Macrophage Inflammatory Protein-2 Contributes to Liver Resection-induced Acceleration of Hepatic Metastatic Tumor Growth.
From: Department of General, Visceral, Vascular and Pediatric Surgery, University of the Saarland, D-66421 Homburg/Saar, Germany. chokol@uniklinik-saarland.de
World journal of gastroenterology : WJG
- Publish Date: Feb 2006
- ISSN: 1007-9327
- Volume: 12
- Issue: 6
- Pages: 858-67
- Medium: Print
- Language: English
- Citation (JAMA): Kollmar Otto, Menger Michael D, Schilling Martin K, et al. Macrophage Inflammatory Protein-2 Contributes to Liver Resection-induced Acceleration of Hepatic Metastatic Tumor Growth.. World J. Gastroenterol. Feb 2006;12:858-67
Abstract
AIM: To study the role of macrophage inflammatory protein (MIP)-2 in liver resection-induced acceleration of tumor growth in a mouse model of hepatic metastasis.
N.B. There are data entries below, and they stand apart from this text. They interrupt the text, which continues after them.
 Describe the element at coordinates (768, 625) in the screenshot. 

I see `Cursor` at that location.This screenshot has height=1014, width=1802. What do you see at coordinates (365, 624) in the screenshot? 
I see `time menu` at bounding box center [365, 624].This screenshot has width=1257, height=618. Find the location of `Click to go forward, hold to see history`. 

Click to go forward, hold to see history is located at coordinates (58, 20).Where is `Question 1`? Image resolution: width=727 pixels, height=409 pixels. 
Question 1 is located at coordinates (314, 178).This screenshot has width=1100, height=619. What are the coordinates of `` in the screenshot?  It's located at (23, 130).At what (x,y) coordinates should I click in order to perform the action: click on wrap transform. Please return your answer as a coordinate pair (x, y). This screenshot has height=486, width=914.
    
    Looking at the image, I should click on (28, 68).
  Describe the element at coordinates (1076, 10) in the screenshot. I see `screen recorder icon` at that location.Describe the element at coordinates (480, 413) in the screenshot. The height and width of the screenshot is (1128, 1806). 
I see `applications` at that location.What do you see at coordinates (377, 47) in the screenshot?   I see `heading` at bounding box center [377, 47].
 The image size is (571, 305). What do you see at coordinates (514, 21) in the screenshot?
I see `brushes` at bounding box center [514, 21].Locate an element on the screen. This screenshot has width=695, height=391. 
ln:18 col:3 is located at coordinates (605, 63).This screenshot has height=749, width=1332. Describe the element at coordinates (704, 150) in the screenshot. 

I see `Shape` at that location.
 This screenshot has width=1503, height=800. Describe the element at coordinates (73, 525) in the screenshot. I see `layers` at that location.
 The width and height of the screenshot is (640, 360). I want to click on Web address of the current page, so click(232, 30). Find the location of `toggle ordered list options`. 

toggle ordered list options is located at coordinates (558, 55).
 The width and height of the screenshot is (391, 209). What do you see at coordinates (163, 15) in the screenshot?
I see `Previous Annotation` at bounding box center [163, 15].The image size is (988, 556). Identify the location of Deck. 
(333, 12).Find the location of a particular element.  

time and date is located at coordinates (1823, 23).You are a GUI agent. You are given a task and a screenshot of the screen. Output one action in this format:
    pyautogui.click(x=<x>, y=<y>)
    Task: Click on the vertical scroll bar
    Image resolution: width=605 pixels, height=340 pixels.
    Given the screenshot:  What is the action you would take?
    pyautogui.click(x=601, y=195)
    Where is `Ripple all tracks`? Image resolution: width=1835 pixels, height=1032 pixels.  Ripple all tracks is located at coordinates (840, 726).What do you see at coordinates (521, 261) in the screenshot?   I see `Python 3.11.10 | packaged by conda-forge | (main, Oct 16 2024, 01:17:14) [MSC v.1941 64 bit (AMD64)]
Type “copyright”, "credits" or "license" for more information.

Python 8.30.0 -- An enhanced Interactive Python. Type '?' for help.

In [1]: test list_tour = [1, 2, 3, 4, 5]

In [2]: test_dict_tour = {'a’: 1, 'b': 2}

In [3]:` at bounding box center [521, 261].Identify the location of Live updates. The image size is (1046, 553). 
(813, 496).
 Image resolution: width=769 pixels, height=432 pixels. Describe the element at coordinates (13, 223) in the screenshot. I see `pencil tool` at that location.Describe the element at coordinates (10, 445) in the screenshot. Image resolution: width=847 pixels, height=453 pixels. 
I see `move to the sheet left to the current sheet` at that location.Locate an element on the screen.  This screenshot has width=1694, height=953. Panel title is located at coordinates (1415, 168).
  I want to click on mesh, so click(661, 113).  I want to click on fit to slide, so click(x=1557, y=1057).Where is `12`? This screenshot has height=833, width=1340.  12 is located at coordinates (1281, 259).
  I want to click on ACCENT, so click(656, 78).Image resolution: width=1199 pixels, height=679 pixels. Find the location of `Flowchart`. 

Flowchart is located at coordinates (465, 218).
METHODS: After a 50% hepatectomy, 1x10(5) CT26.WT cells were implanted into the left liver lobe of syngeneic balb/c mice (PHx). Additional animals were treated with a monoclonal antibody (MAB452) neutralizing MIP-2 (PHx+mAB). Non-resected and non-mAB-treated mice (Con) served as controls. After 7 d, tumor angiogenesis and microcirculation as well as cell proliferation, tumor growth, and CXCR-2 expression were analyzed using intravital fluorescence microscopy, histology, immunohistochemistry, and flow cytometry. RESULTS: Partial hepatectomy increased (P<0.05) the expression of the MIP-2 receptor CXCR-2 on tumor cells when compared with non-resected controls, and markedly accelerated (P<0.05) angiogenesis and metastatic tumor growth. Neutralization of MIP-2 by MAB452 treatment significantly (P<0.05) depressed CXCR-2 expression. Further, the blockade of MIP-2 reduced the angiogenic response (P<0.05) and inhibited tumor growth (P<0.05). Of interest, liver resection-induced hepatocyte proliferation was not effected by anti-MIP-2 treatment. CONCLUSION: MIP-2 significantly contributes to liver resection-induced acceleration of colorectal CT26.WT hepatic metastasis growth.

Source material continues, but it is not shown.